Ma, direi, appare altrettanto certo che un Senato fatto di “nominati” da sindaci e regioni, non pare rispondere a quell'esigenza vitale per il paese, di far tornare le persone a partecipare e soprattutto a dar loro rappresentanza. Come è possibile lamentare, e ciò proviene da ogni parte politica, che le persone sono deluse dalla politica, non partecipano e non votano (e i dati sull'affluenza elettorale anche all'ultimo referendum lo hanno confermato) e poi immaginare un sistema dove l'apparato di potere sceglie di fatto, chi potrà sedere in Senato. Cambiare le competenze del Senato può essere condivisibile, ma perchè non si potrebbe votare per scegliere i rappresentanti di una Camera che svolga funzioni diverse, numericamente ridotta e con indennità fortemente ridimensionate? A meno che tutto l' impianto - compresa la legge elettorale che é parte sostanziale di questo progetto – sia stato pensato per trasformare il sistema italiano, in un “presidenzialismo di fatto”. Con la nuova legge elettorale che concede il premio di maggioranza alla lista e non alla coalizione, si potrebbe mettere il Paese – dando i 340 seggi al primo partito – in mano a chi rappresenta il 25% dell'elettorato, tenuto conto dell'affluenza media degli ultimi anni.
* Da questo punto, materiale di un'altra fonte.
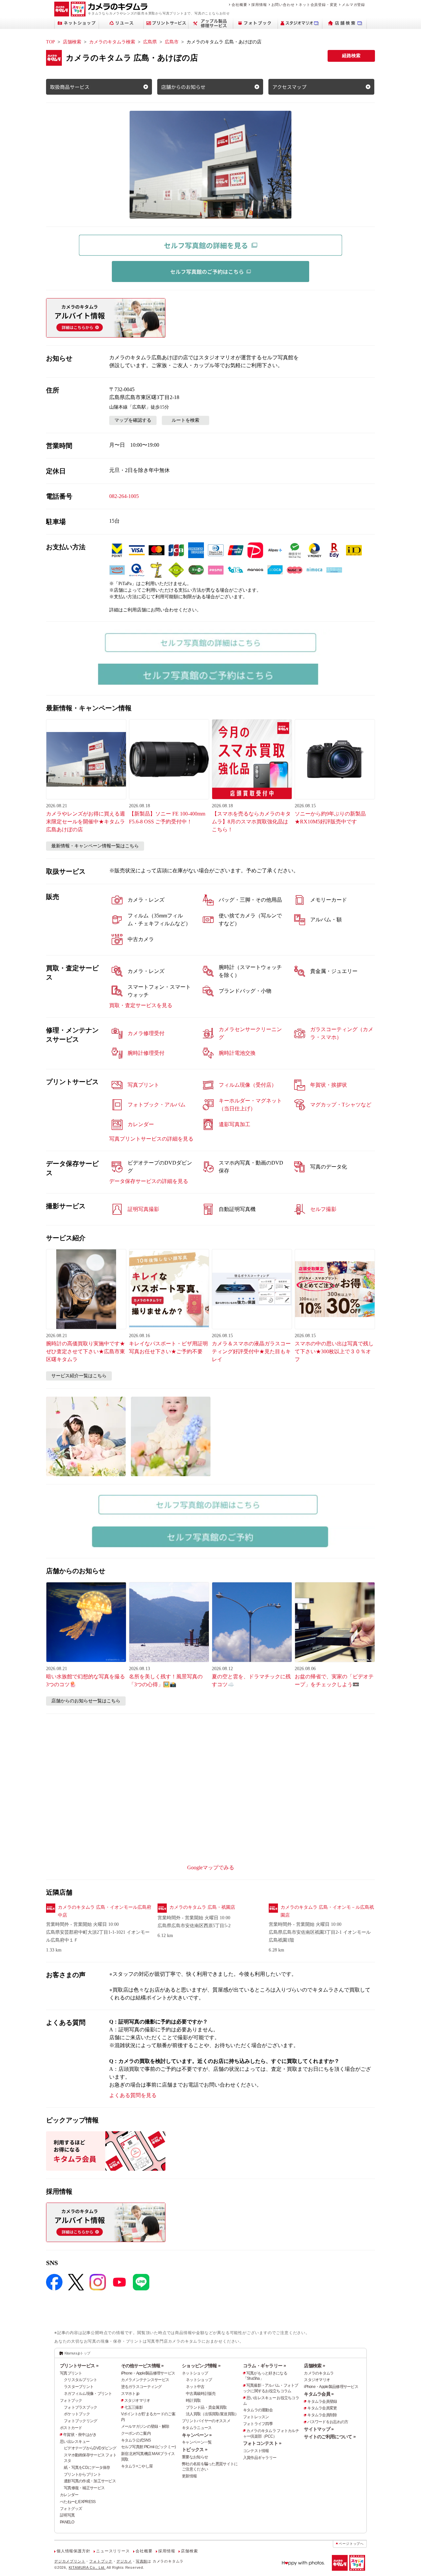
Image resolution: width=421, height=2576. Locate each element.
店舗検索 (72, 41)
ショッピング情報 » (201, 2365)
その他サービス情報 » (142, 2365)
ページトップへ (351, 2543)
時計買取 (193, 2400)
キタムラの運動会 (258, 2410)
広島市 (172, 41)
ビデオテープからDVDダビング (90, 2448)
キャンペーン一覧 (196, 2442)
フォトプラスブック (80, 2407)
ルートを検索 (185, 420)
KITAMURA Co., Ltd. (87, 2567)
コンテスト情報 (256, 2450)
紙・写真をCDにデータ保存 (87, 2467)
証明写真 (67, 2515)
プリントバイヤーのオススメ (206, 2421)
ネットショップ (195, 2373)
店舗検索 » (314, 2365)
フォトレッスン (256, 2417)
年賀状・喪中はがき (80, 2434)
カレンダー (69, 2495)
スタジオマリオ (137, 2400)
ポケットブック (77, 2414)
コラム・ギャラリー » (264, 2365)
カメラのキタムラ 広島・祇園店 (202, 1907)
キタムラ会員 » (319, 2394)
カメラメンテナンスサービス (145, 2379)
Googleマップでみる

Tutto ciò, inserito in un quadro di scelte che non vanno certamente nel senso della rappresentanza e della partecipazione, con la compressione degli spazi per i corpi intermedi - sindacati, associazioni, patronati - che per un malinteso senso  di governabilità, anziché essere considerati, come in realtà sono da sempre, una risorsa ed un incubatore di idee e di proposte ed una camera di mediazione dei conflitti sociali, vengono definiti quasi come una “zavorra” per il Paese. Perciò questa riforma nel merito e nel metodo non risponde a ciò di cui il Paese in questo momento avrebbe davvero bisogno. Per questo non può essere integralmente condivisa e non potrà essere confermata in sede referendaria.